Having said all that, I noticed that there was a concern with tuition costs associated with attend WSCAL. I'm sure that Dr. Clark and the admissions staff would be able to adress this more accurately, but there seems to be a great deal of financial aid and scholarship money available according to their website. The scholarship/financial aid page is below:

Westminster Seminary California - Admissions - Financial Aid:: Westminster Seminary California

Also, taking absolutely nothing away from what would surely be a superb, first-rate theological education and preparation for ministry at WSCAL, have you considered a place like TMS, which is out your way? Provided you could get past some of the heavy dispensational leanings, I think Dr. McArthur and his staff have much to offer in terms of solid, biblical, expositional instruction. I've had the privilege of touring the seminary during the Sheperd's Conference this past March, and it is certainly a top-notch facility. I only mention Master's because you seem to be of a Baptistic persuasion, and though broadly reformed, TMS would not be truly reformed in any confessional or Presbyterian sense. Also, thier tuition is a bit cheaper. Just my two cents, and their website is below:

TMS - The Master's Seminary

Tyrese,

From what I understand you are in MD. If I may ask, wouldn't it seem that Westminster Philly would be the more logical choice? Perhaps it is because you are thoroughly interested in IRBS. Other than that, are there any issues that you have with WSPhil, which seems to be closer for relocation than WSCAL? Just wondering, and if I'm prying too much just let me know. Also, if you had not known already, both of these excellent seminaries offer an abundance of scholarships, with WSCAL in particular having a wonderful opportunity for African-American and Hispanic men pursuing their MDIV for a pastoral call, an ethnic category that I believe you are in judging from some of your posts I've read and one of your previous profile pics. The information on that is below:

Westminster Seminary California - Admissions - Scholarships, Grants & Academic Awards:: Westminster Seminary California

My apologies to the PB admins/moderators if I have derailed or hijacked this thread. If so, I recieve your correction freely and humbly. I can cease and desist this conversation, and carry it on with these brethren via PM if necessary. 

In Him,

Craig


----------



## Rafe Andersen (Dec 6, 2013)

*Mcts*

I Just started taking classes from MCTS and I really enjoy them. There is nothing like getting a strong foundation as a particular Baptist before moving on.
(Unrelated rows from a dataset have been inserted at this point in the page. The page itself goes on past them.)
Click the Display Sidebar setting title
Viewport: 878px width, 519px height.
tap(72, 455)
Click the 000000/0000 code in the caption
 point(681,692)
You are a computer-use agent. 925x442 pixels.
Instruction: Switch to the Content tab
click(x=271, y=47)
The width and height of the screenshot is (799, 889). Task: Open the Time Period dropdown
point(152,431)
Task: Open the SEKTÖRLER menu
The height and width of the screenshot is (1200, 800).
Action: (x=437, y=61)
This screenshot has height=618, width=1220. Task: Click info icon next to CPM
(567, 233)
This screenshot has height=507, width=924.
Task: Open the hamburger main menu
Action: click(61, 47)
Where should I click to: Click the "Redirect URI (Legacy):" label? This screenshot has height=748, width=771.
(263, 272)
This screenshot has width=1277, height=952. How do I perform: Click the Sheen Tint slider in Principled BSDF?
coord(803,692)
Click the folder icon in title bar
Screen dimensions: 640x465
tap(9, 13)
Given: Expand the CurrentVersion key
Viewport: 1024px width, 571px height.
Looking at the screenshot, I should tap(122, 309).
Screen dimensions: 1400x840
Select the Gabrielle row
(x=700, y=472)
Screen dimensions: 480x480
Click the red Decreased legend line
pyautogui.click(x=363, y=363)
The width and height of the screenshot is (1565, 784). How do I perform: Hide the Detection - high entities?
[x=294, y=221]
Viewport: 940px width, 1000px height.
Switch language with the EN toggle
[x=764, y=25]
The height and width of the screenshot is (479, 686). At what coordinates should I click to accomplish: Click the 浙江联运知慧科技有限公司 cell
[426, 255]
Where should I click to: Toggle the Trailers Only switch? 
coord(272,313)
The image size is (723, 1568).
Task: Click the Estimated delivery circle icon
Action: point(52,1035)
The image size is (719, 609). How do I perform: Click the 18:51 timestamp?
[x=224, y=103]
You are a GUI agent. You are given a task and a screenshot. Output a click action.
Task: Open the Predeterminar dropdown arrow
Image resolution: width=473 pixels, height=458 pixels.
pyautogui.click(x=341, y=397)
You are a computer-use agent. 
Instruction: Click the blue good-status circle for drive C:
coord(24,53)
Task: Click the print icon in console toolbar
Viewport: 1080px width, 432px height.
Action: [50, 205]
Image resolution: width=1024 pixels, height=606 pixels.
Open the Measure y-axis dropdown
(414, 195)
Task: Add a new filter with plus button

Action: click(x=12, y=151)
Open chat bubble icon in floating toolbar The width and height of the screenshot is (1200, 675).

Even though MCTS is not accredited, there are still places that one can go afterwards. SBTS, for one, and I plan on doing exactly that.

So, while MCTS may be unaccredited, it is not impossible to move on to a higher seminary afterwards.


----------



## shoeless (Dec 10, 2013)

Rafe Andersen said:


> I Just started taking classes from MCTS and I really enjoy them. There is nothing like getting a strong foundation as a particular Baptist before moving on.
> 
> Even though MCTS is not accredited, there are still places that one can go afterwards. SBTS, for one, and I plan on doing exactly that.
> 
> So, while MCTS may be unaccredited, it is not impossible to move on to a higher seminary afterwards.



Are you 100% sure that SBTS takes their credits?


----------



## reaganmarsh (Dec 11, 2013)

shoeless said:


> Rafe Andersen said:
> 
> 
> > I Just started taking classes from MCTS and I really enjoy them. There is nothing like getting a strong foundation as a particular Baptist before moving on.
> ...



I knew of one man during my time at SBTS who came from an unaccredited program. He had completed ThM work at an ARTS seminary, and was subsequently admitted to the PhD at SBTS. However, his MDiv was accredited, and he had been a strong enough student in it, that he likely would have been accepted to the PhD simply on its basis. 

I'm not saying that to discourage you -- just encouraging you to investigate matters thoroughly! It's a large school and there easily may have been others whom I simply did not meet.

Either way, MCTS seems to be a good program and I'm confident you'll benefit from the studies there. 

Grace to you.


----------



## Rafe Andersen (Dec 14, 2013)

shoeless said:


> Rafe Andersen said:
> 
> 
> > I Just started taking classes from MCTS and I really enjoy them. There is nothing like getting a strong foundation as a particular Baptist before moving on.
> ...




The Dean of the School, Dr Waldron, told me himself that they do.


----------